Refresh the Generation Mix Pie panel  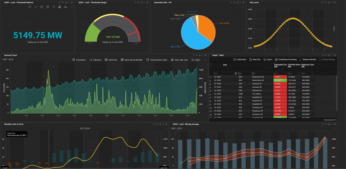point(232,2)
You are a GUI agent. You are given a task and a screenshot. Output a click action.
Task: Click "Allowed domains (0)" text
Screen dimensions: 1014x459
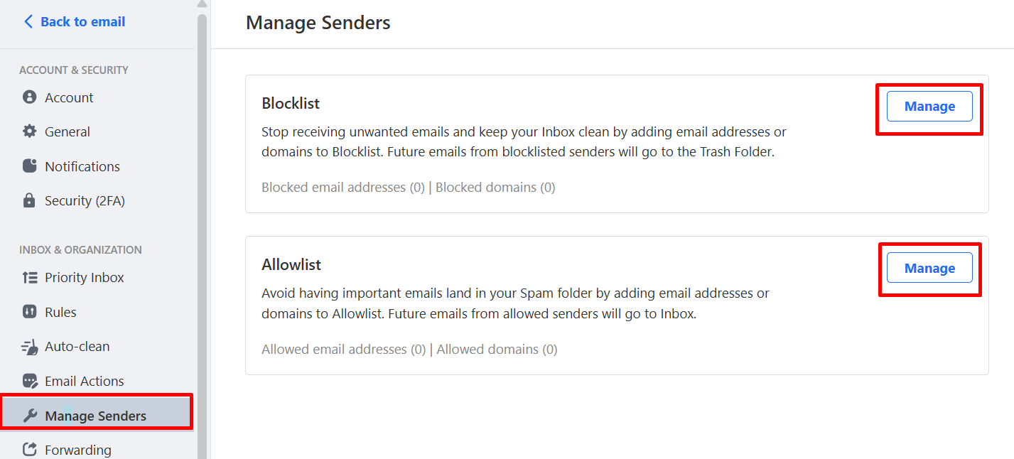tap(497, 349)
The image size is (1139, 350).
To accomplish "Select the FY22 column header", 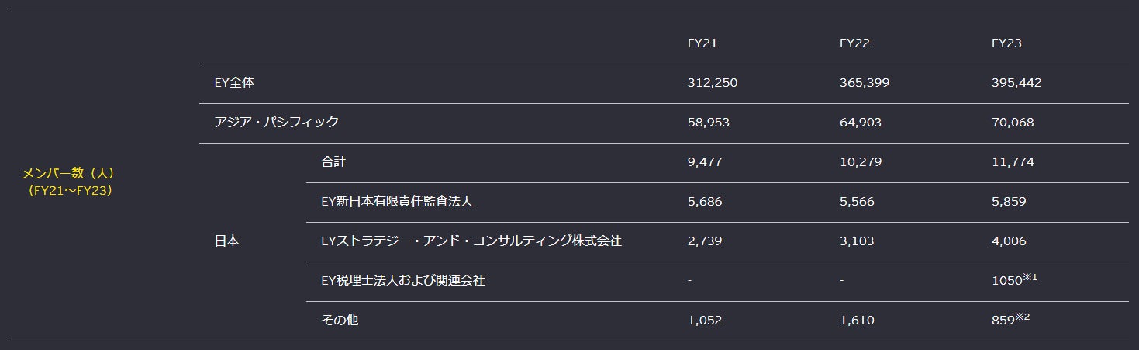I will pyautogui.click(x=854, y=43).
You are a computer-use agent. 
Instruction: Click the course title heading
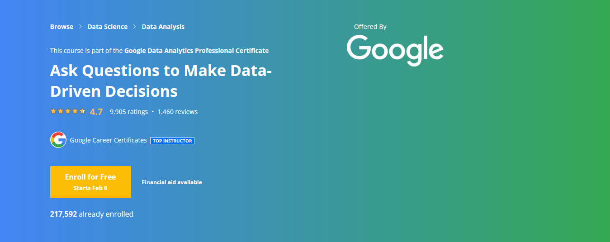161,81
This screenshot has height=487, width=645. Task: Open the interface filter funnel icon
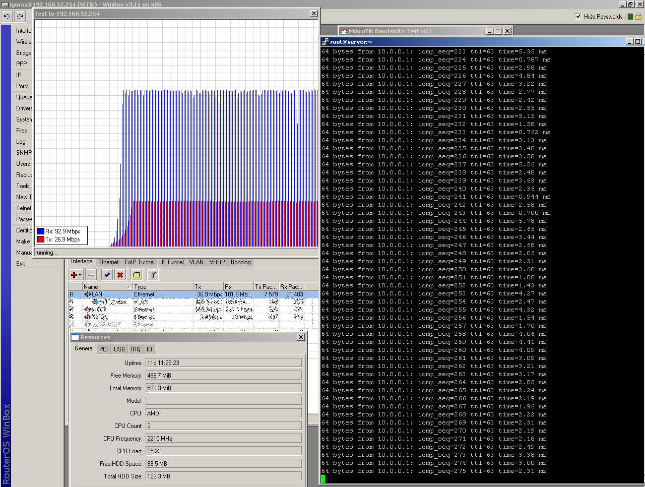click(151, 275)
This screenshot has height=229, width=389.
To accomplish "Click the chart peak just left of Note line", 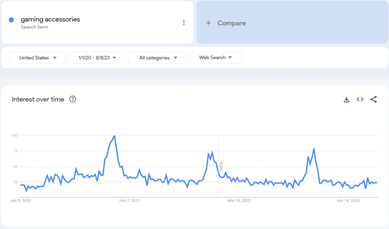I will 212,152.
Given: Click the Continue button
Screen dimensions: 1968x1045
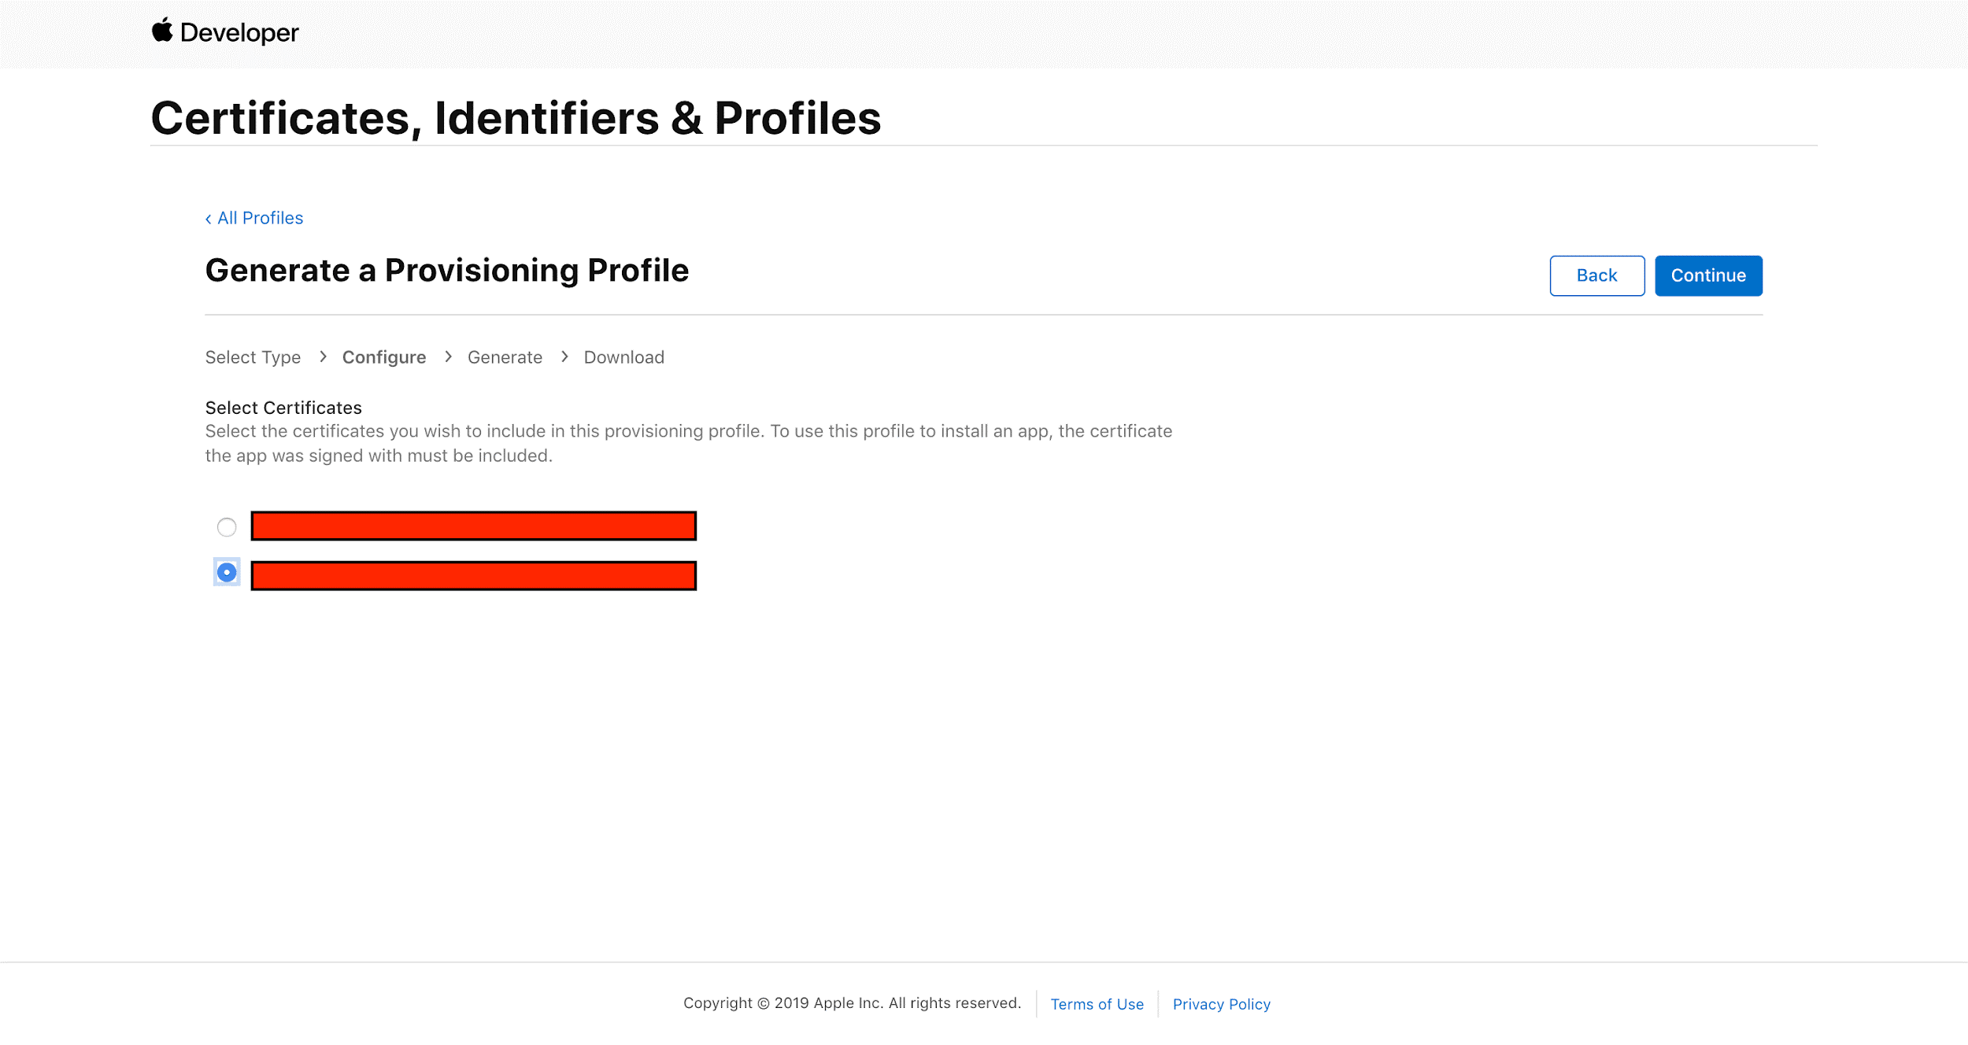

#### Task goal
Track down all lines above with the string "agent" and copy them.

#### Finished exercise
You are a GUI agent. You are given a task and a screenshot. Output a click action.
You are a computer-use agent. 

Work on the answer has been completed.